Pictures aside, repeat every record below exactly.

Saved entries
####################

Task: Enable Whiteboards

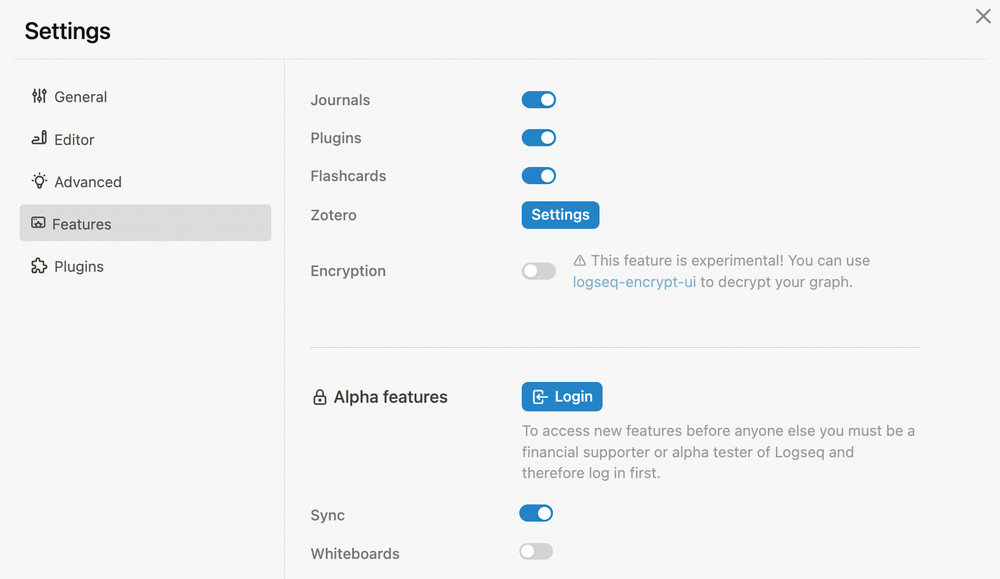Action: (x=536, y=551)
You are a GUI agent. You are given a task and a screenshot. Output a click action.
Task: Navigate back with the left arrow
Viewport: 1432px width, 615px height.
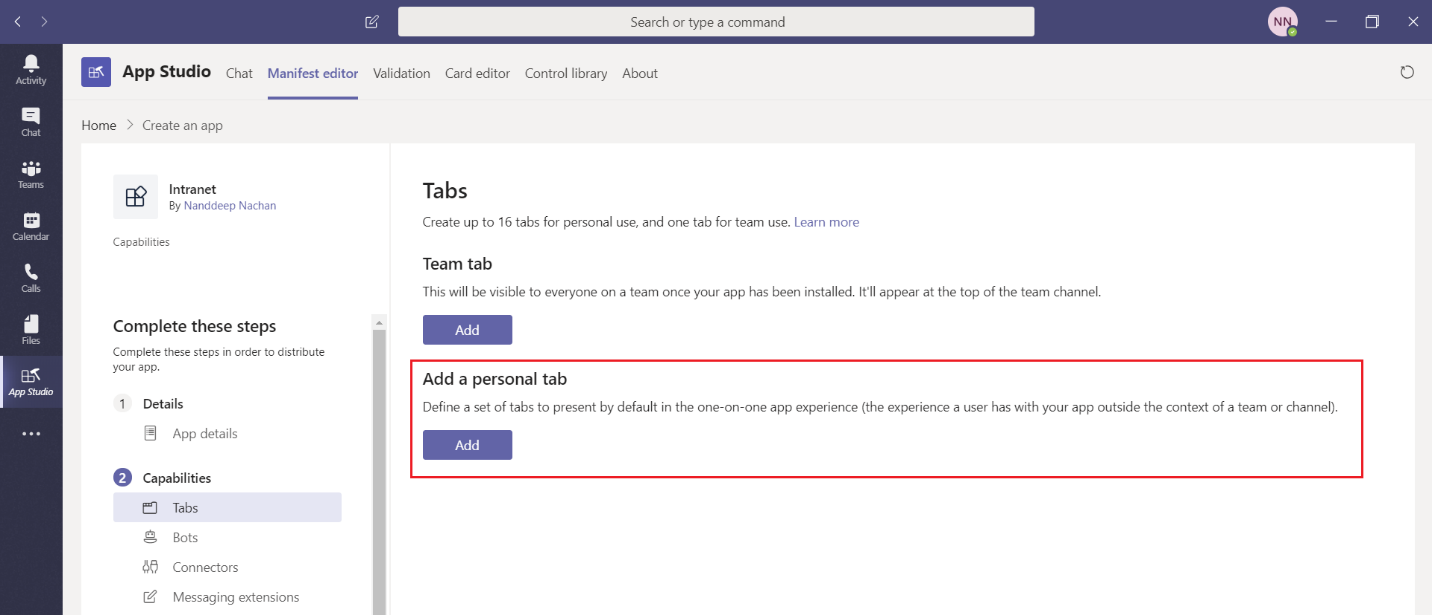coord(18,22)
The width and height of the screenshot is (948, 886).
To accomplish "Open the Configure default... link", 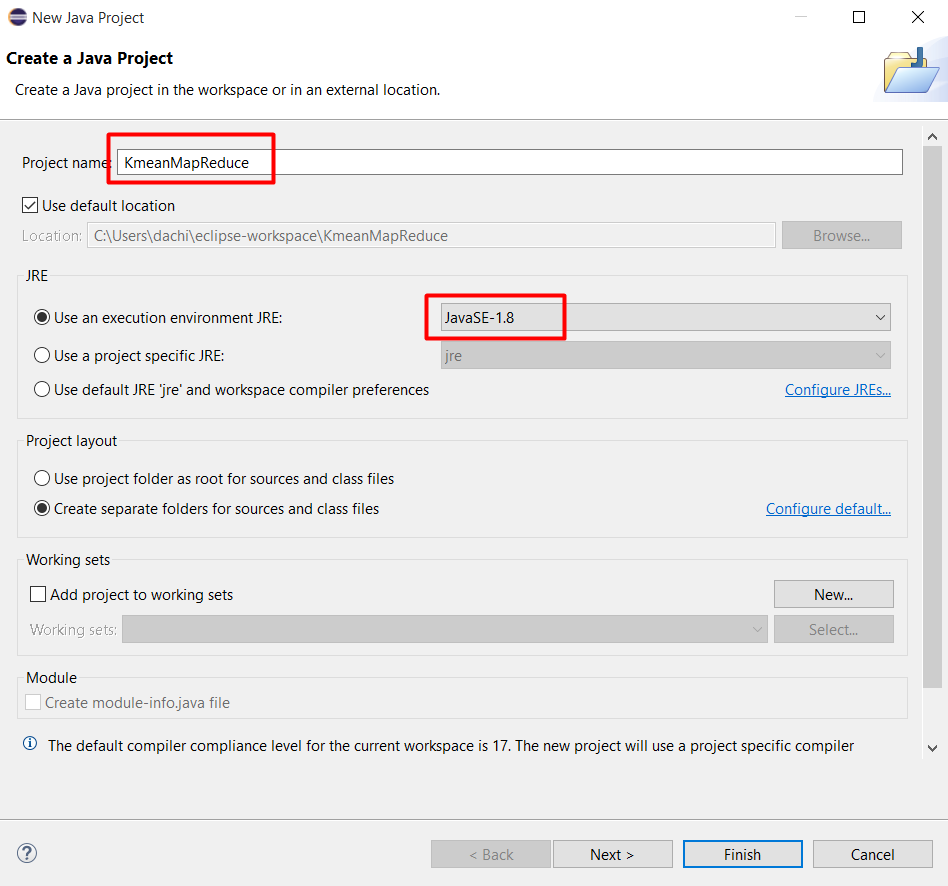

####################

- Response area:
Task: Enable Whiteboards

Action: (x=536, y=551)
You are a GUI agent. You are given a task and a screenshot. Output a click action.
Task: Navigate back with the left arrow
Viewport: 1432px width, 615px height.
coord(18,22)
The width and height of the screenshot is (948, 886).
To accomplish "Open the Configure default... link", 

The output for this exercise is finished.